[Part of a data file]
|---|

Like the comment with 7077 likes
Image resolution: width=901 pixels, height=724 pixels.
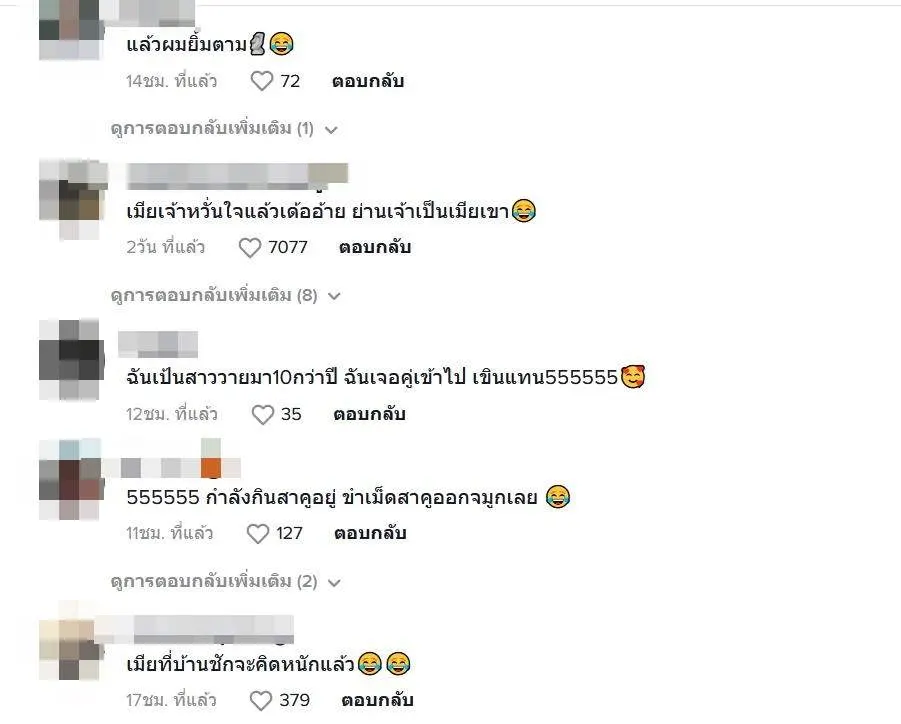click(x=249, y=248)
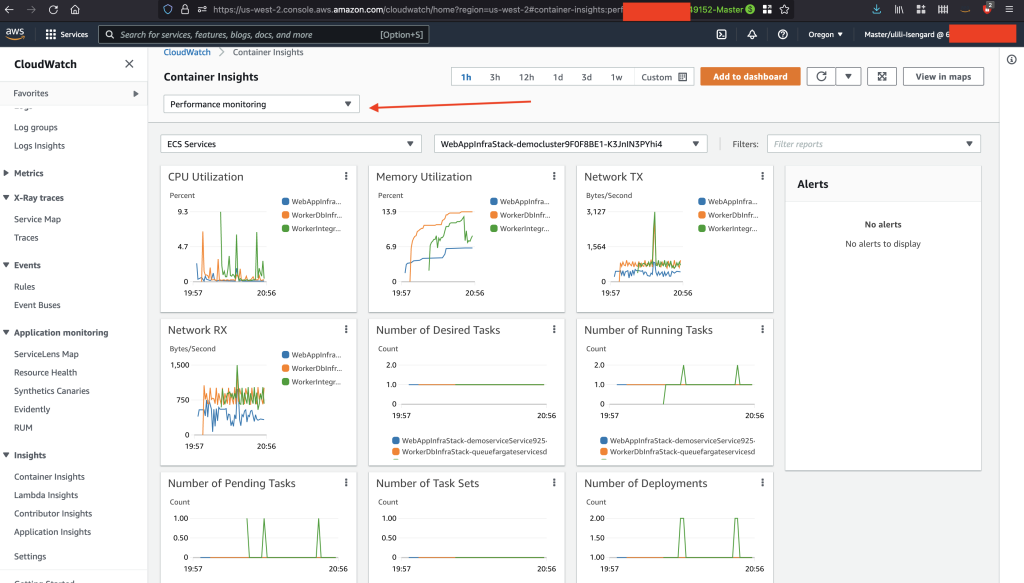Refresh the dashboard using the refresh icon
The width and height of the screenshot is (1024, 583).
[x=820, y=76]
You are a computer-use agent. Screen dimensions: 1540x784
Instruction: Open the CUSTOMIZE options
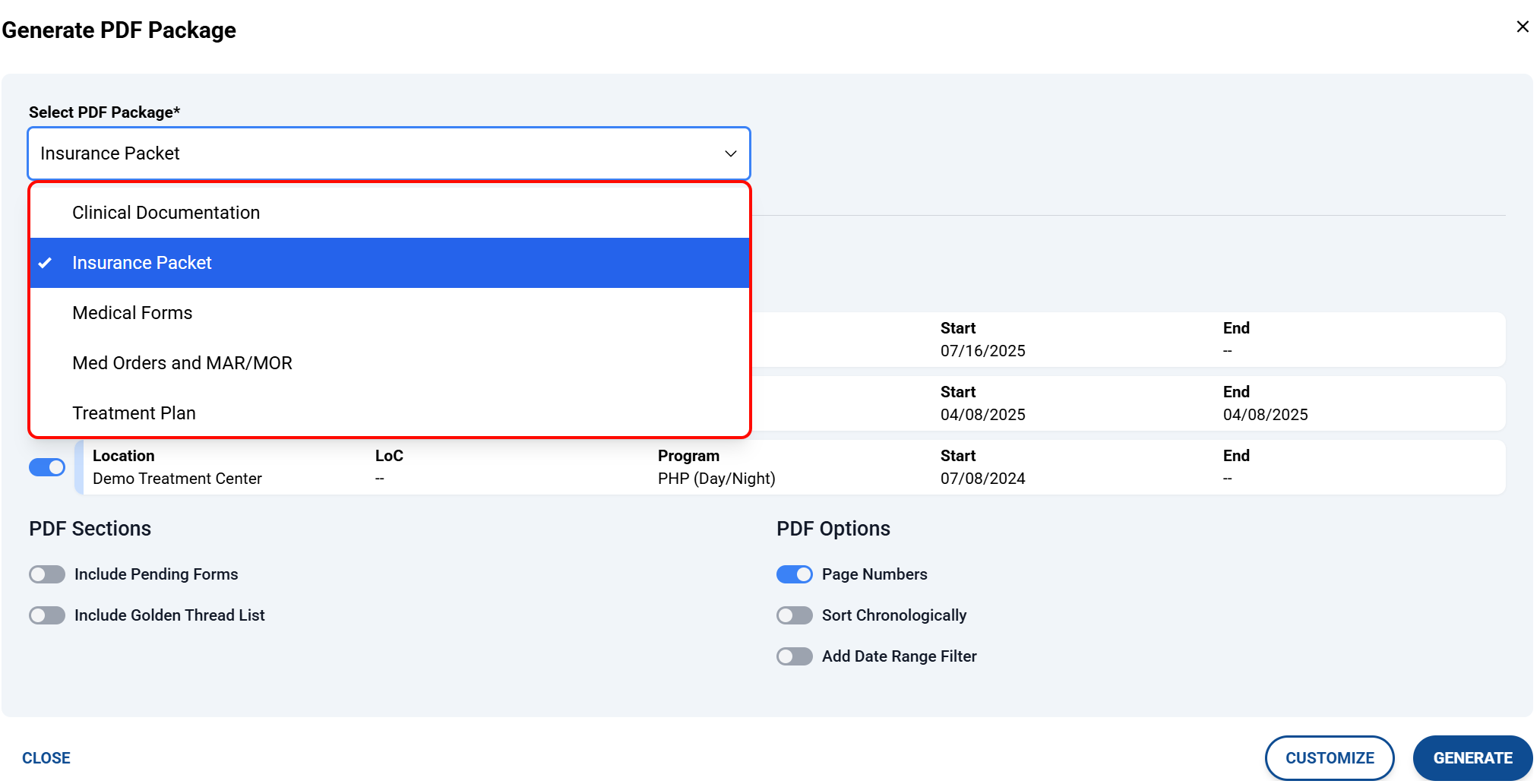[x=1329, y=757]
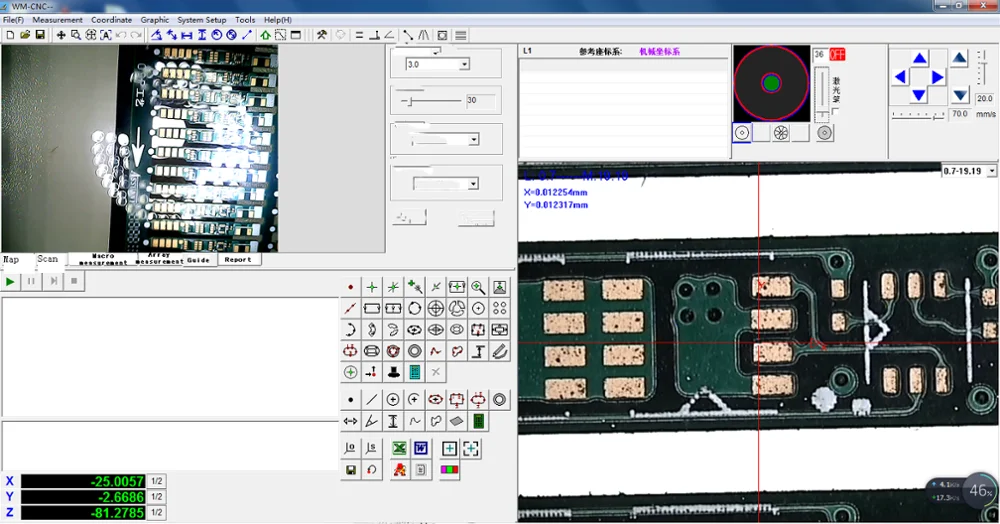
Task: Tick the laser checkbox below Chinese label
Action: [836, 112]
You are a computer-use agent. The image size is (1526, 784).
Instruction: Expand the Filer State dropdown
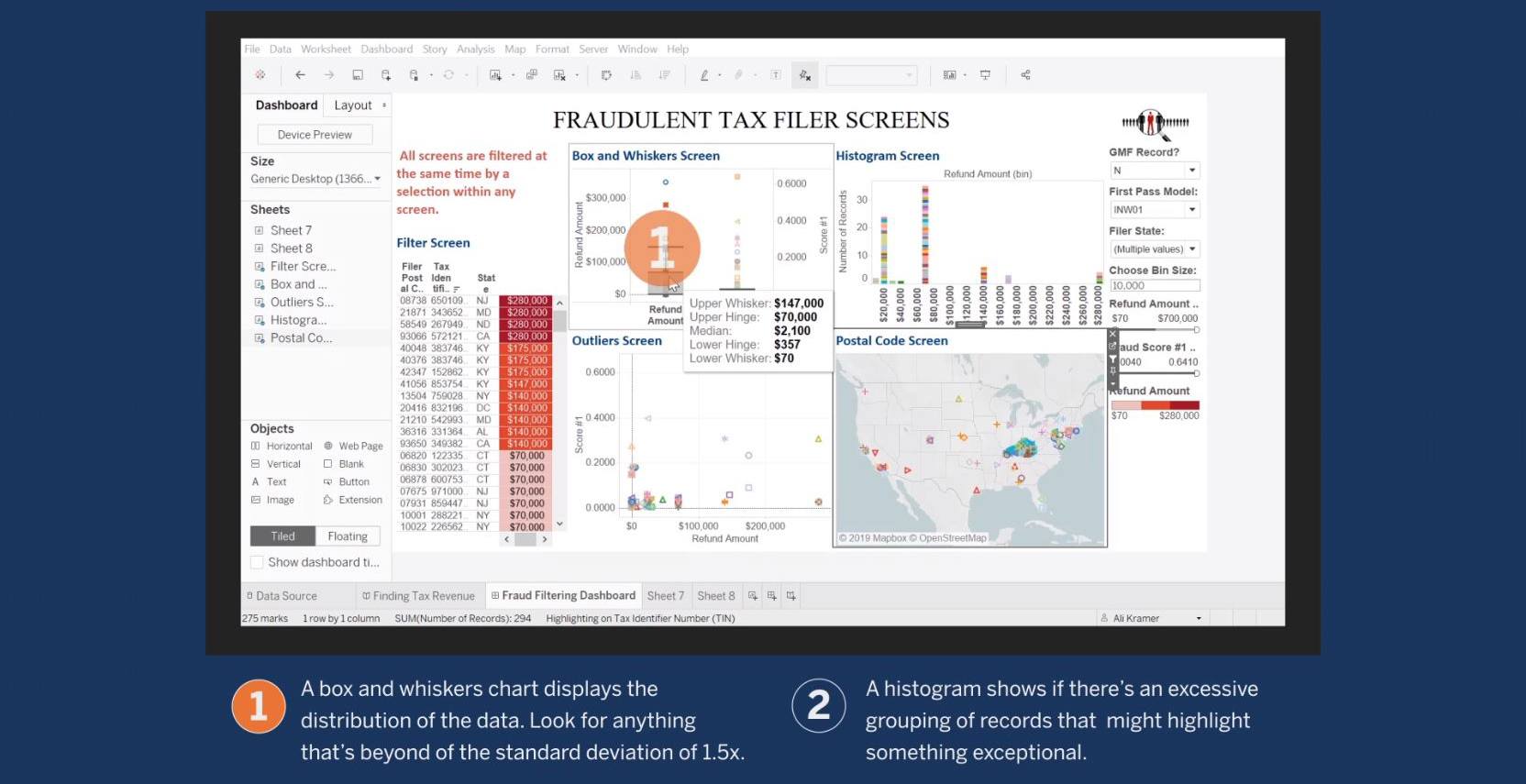point(1155,249)
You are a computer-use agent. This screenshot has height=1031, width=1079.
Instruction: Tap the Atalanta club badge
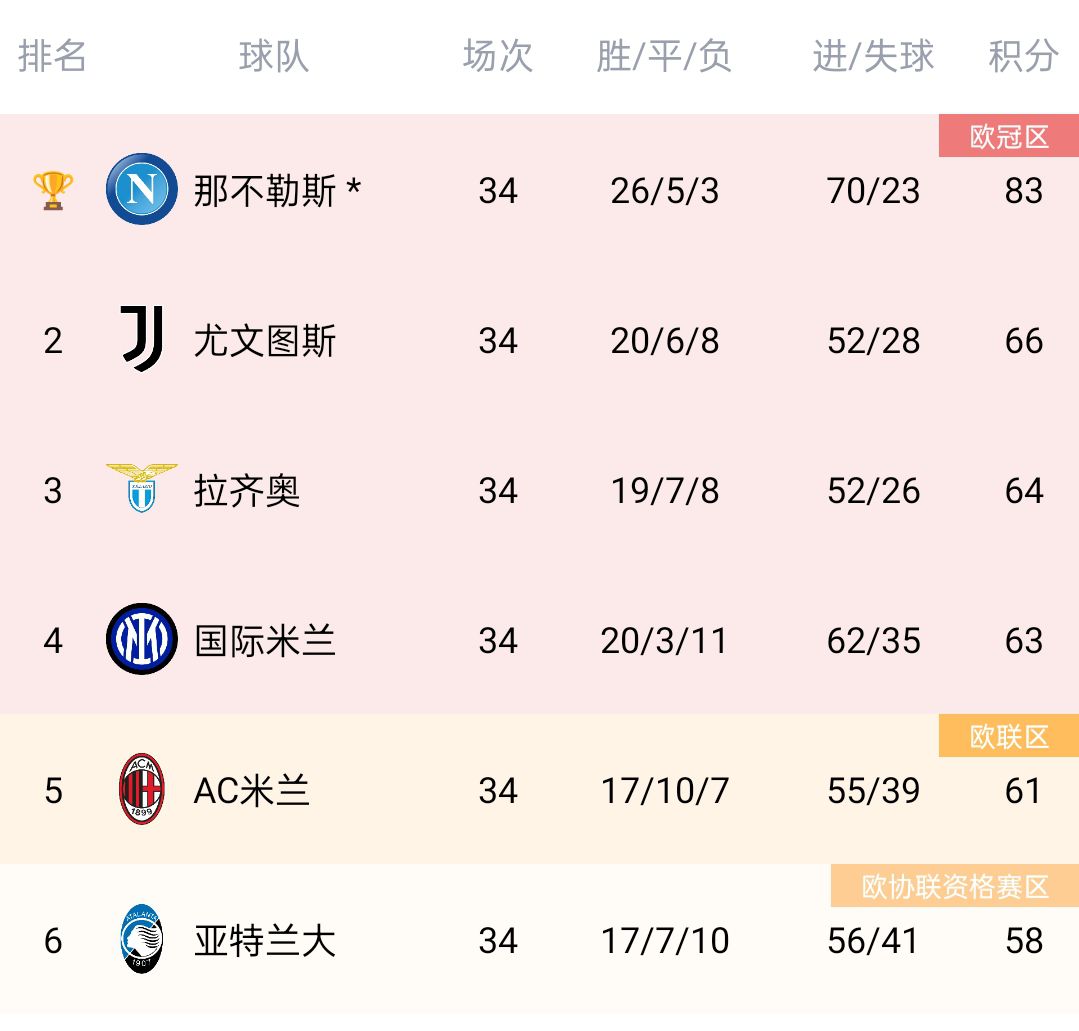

|---|

> _Short exercise_: Return the lines of the listing verbatim, starting from its first line and ending with the line that contains "Action: [836, 112]". Omit the pictures from your answer.

> _Finished exercise_:
Like the comment with 7077 likes
Image resolution: width=901 pixels, height=724 pixels.
click(x=249, y=248)
Refresh the dashboard using the refresh icon
The width and height of the screenshot is (1024, 583).
[x=820, y=76]
You are a computer-use agent. Screen dimensions: 1540x784
Instruction: Open the CUSTOMIZE options
[x=1329, y=757]
Task: Tick the laser checkbox below Chinese label
Action: [836, 112]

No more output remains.